Нечаев не один был. С ним в грот-то, на убийство-то, кто пошел? И Прыжов и
Успенский... Ни ты, ни я этих людей не знали, но здесь, в академии, есть
такие, что помнят. Отличные были люди, честные. Тут ни у кого двух мнений.
И вот они пошли и сделали несправедливое, страшное дело. Почему? Да потому,
что верили Нечаеву. Верили! В две правды верили: в одну - для всех и в
другую - особую, нечаевскую. А тот все шаманил: конспирация, конспирация. И
они не разглядели. Не разглядели, как этот мерзавец опутывал их круговой
порукой. Вот где трагедия. Не разглядели. А как разглядеть, если и вправду
конспирация требуется? Как? Где кончается дело, где кончается конспирация,
а где начинается гнусность? Вот она, Саша, заковыка, когда думаешь о боевом
кулаке. Я боюсь генералов от революции. Понимаю: авторитет нужен, как в
военном деле. Нужен авторитет. Но опять же, где он кончается, авторитет, а
где самовластие, самоуправство начинаются?.. Ты, брат, извини, я это все
нестройно, сбивчиво. Не дисциплины страшусь, пойми. Я подчиняться научился.

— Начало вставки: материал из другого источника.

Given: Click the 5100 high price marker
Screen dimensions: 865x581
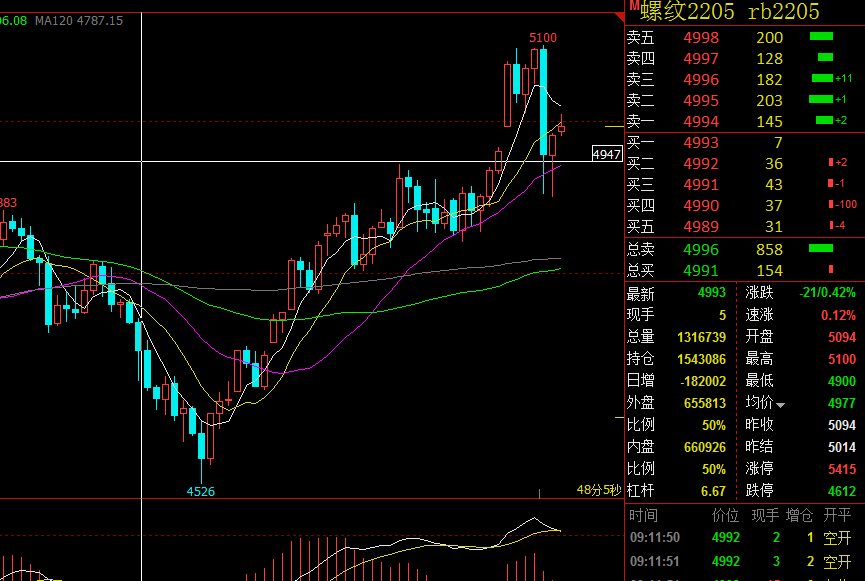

Но не слепо, не щенком. Да, да, дисциплину знаю, но "целесообразность" вот
таких Нечаевых знать не хочу. И не помирюсь, не помирюсь. А кто поручится:
не будет у нас Нечаевых? Кто? Ты поручишься?
Михайлов хмуро молчал. Потом ответил:
- Поручусь. А про Нечаева скажу: игру в маскарадную конспирацию
отвергаю, однако признаю сильной личностью, преданной революции.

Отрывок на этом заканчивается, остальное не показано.